IKEA Places Number 1 on the 2018 Best Brands in Europe

Written by Ade Samuel and Dr. Amy K. Glasmeier on 03/29/2018

IKEA, a giant in the furniture industry, is also a pioneer across sectors regarding wage structure. Company executives at IKEA are committed to ensuring a high quality of life for their employees by providing them with a variety of benefits including a living wage. Leaders within the company are of the opinion that these commitments make sense from an ethical point of view and will also pave the way for the company’s continued commercial success.

Founded in 1943 by the late Ingvar Kamprad, IKEA has grown from a single store in southern Sweden into a multinational company with total revenue approximating 36 billion euros a year. IKEA attained this success by selling ready-to-assemble furniture in expansive stores that function as showrooms where customers can touch the items they are looking to buy. This business model contrasts with industry convention, by selling ready-made furniture through mail order catalogs. Today, customers across 49 countries shop at the 411 IKEA stores where they can purchase easy-to-assemble furniture that is flat-packed for convenience (another innovation brought to the furniture world by IKEA). These unique offerings, along with several others, are part of the reason that IKEA has established itself as the largest furniture retailer in the world.

However, equally critical to IKEA’s continued success is the culture fostered by leaders within the company. The company remains steadfast in its goal of making its furniture affordable and accessible to as wide a range of consumers as possible. This customer-facing cultural cornerstone mirrors an internal ethos of mutual respect that sees all company employees as “co-workers.” All co-workers are encouraged to feel as though their contributions have meaningful impacts on the success of the business, and as a result, they are invited to be looking for ways to improve the quality of their work. Leadership within the company inspires individuals to better themselves and the collective push to do so drives the company forward as a whole.
The emphasis placed on co-workers at IKEA stretches beyond the walls of its offices and showrooms. Executives see a commitment to bettering the quality of life of their employees as a crucial component in the company’s bid to remain competitive. The company affirms this commitment by offering a living wage to all of its employees across the US and UK. IKEA uses data from MIT Professor Amy Glasmeier’s Living Wage Calculator (LWC) to determine a living wage for their employees in various regions throughout the United States.
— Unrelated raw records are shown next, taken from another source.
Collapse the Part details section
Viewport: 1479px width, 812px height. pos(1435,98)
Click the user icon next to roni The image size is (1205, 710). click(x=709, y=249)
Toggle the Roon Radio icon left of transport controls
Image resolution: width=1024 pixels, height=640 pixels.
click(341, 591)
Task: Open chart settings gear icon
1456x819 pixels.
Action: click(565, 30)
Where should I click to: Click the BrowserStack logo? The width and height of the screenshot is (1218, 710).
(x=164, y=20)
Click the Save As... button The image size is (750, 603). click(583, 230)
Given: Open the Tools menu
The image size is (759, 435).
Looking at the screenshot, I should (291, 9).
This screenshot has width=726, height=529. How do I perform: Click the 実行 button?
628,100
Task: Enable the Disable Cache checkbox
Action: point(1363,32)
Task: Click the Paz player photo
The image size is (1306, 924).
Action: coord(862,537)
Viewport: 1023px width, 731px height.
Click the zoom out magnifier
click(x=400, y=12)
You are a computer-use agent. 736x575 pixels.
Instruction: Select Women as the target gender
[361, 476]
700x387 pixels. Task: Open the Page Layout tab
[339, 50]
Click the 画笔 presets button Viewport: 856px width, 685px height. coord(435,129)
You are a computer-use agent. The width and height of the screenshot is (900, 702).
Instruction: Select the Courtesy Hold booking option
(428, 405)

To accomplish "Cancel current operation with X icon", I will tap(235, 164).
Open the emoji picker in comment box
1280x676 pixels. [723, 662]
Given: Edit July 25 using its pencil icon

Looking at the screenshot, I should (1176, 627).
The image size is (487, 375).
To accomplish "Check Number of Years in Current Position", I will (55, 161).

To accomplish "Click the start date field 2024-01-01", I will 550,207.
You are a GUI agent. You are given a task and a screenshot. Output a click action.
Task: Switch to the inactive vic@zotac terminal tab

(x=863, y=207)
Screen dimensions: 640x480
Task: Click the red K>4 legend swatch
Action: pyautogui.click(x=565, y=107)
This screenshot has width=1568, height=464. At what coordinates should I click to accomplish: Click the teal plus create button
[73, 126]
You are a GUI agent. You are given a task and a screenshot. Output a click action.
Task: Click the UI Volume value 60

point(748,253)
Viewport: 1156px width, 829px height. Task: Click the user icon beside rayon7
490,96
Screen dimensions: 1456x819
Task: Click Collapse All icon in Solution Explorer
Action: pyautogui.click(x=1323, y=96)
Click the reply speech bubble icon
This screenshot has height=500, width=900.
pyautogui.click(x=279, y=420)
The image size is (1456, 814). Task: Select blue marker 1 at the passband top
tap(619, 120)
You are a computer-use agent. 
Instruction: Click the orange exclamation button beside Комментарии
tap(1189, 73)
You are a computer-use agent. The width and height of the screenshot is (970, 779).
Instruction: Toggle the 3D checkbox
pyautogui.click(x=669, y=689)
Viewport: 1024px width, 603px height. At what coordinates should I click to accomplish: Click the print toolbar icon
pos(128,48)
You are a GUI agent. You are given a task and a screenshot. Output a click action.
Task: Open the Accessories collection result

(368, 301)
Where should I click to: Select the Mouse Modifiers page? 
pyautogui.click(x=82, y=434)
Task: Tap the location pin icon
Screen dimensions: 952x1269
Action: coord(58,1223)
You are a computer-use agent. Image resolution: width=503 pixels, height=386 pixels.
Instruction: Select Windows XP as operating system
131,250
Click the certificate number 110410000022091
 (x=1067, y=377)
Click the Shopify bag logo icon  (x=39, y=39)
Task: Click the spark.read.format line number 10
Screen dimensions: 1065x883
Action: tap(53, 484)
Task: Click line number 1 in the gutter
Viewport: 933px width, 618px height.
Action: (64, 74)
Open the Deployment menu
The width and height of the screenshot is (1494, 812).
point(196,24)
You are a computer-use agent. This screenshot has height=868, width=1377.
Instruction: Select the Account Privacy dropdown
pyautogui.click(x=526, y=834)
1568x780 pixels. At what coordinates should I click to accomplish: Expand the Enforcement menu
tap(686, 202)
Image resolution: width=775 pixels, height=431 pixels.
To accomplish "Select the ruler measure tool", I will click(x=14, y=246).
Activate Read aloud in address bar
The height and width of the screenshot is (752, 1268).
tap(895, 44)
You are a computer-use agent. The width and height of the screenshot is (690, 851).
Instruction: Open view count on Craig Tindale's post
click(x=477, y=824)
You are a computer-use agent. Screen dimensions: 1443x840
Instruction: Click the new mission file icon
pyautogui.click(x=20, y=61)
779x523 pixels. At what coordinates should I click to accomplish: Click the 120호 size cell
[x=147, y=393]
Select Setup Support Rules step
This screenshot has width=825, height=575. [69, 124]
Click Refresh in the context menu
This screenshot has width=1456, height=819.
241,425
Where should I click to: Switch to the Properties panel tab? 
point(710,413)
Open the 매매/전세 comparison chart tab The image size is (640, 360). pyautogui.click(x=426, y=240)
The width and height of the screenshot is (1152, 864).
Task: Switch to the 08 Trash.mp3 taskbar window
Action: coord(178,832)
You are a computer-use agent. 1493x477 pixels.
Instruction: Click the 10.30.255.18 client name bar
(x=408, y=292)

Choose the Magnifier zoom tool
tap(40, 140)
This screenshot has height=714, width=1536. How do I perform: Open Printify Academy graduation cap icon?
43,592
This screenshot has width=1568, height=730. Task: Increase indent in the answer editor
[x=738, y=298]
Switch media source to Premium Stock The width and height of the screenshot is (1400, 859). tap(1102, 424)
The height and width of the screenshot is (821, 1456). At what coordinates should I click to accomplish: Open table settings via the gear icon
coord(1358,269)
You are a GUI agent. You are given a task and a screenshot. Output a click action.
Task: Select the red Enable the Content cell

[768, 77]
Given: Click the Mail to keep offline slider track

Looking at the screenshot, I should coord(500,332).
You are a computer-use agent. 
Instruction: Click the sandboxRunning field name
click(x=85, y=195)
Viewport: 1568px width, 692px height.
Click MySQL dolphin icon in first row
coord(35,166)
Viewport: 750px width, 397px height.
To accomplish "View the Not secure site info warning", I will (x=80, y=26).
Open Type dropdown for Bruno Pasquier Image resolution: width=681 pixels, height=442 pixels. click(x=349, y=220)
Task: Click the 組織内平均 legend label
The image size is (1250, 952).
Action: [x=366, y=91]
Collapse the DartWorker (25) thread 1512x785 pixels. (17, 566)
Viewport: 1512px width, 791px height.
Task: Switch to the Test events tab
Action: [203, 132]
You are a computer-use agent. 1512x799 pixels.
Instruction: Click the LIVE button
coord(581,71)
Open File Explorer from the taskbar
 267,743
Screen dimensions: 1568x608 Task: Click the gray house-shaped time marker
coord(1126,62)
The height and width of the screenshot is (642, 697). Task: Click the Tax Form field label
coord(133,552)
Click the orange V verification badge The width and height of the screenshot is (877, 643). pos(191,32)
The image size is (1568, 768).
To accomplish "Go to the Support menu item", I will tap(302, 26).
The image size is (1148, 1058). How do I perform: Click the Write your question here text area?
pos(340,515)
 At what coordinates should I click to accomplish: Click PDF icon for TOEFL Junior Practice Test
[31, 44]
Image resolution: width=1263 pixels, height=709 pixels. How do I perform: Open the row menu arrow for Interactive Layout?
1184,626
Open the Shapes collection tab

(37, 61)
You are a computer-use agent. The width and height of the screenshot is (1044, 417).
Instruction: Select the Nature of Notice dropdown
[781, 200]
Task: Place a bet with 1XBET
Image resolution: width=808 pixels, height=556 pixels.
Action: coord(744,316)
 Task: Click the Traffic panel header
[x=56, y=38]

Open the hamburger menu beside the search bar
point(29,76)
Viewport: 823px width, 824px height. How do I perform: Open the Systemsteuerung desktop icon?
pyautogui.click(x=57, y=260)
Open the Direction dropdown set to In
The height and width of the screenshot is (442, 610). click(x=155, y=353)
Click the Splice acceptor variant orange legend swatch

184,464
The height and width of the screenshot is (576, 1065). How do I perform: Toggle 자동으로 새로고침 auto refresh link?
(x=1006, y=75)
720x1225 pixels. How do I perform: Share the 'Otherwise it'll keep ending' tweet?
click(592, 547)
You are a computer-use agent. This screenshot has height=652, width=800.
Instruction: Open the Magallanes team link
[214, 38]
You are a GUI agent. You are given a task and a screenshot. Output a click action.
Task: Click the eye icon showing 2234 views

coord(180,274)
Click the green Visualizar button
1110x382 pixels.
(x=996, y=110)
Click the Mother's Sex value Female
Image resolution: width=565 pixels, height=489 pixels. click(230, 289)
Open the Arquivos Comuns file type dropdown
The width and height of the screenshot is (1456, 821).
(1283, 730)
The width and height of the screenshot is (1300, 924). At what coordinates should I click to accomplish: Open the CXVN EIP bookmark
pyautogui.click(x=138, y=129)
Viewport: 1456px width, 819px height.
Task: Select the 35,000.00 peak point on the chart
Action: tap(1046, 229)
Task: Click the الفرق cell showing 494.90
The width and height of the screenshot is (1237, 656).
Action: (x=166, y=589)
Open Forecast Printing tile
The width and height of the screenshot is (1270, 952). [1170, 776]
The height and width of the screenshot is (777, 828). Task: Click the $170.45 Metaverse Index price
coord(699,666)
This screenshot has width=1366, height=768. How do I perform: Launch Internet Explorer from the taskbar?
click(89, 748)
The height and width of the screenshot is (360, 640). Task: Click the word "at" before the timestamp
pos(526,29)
The LWC provides information concerning the cost of living at different locations across the US for a variety of family compositions. IKEA uses LWC values for a single adult with no children to inform the minimum wage offered to co-workers at their sites. Within the UK, IKEA collaborates with the Living Wage Foundation to determine minimum wage rates provided to co-workers. IKEA also serves as one of the foundation’s accredited partners.

Over the last five decades, IKEA’s sustained success is due in part to its novel ideas and practices brought to the furniture industry. As executives look toward the future, they continue to innovate to remain successful. The focus of this innovation, however, has shifted slightly. IKEA is looking for innovative ways to retain the type of talent in its base of employees that have helped make the company a household name. Leaders at IKEA see providing a living wage to their employees as a significant stride toward achieving this goal, and if history is any indication, other companies will soon follow suit.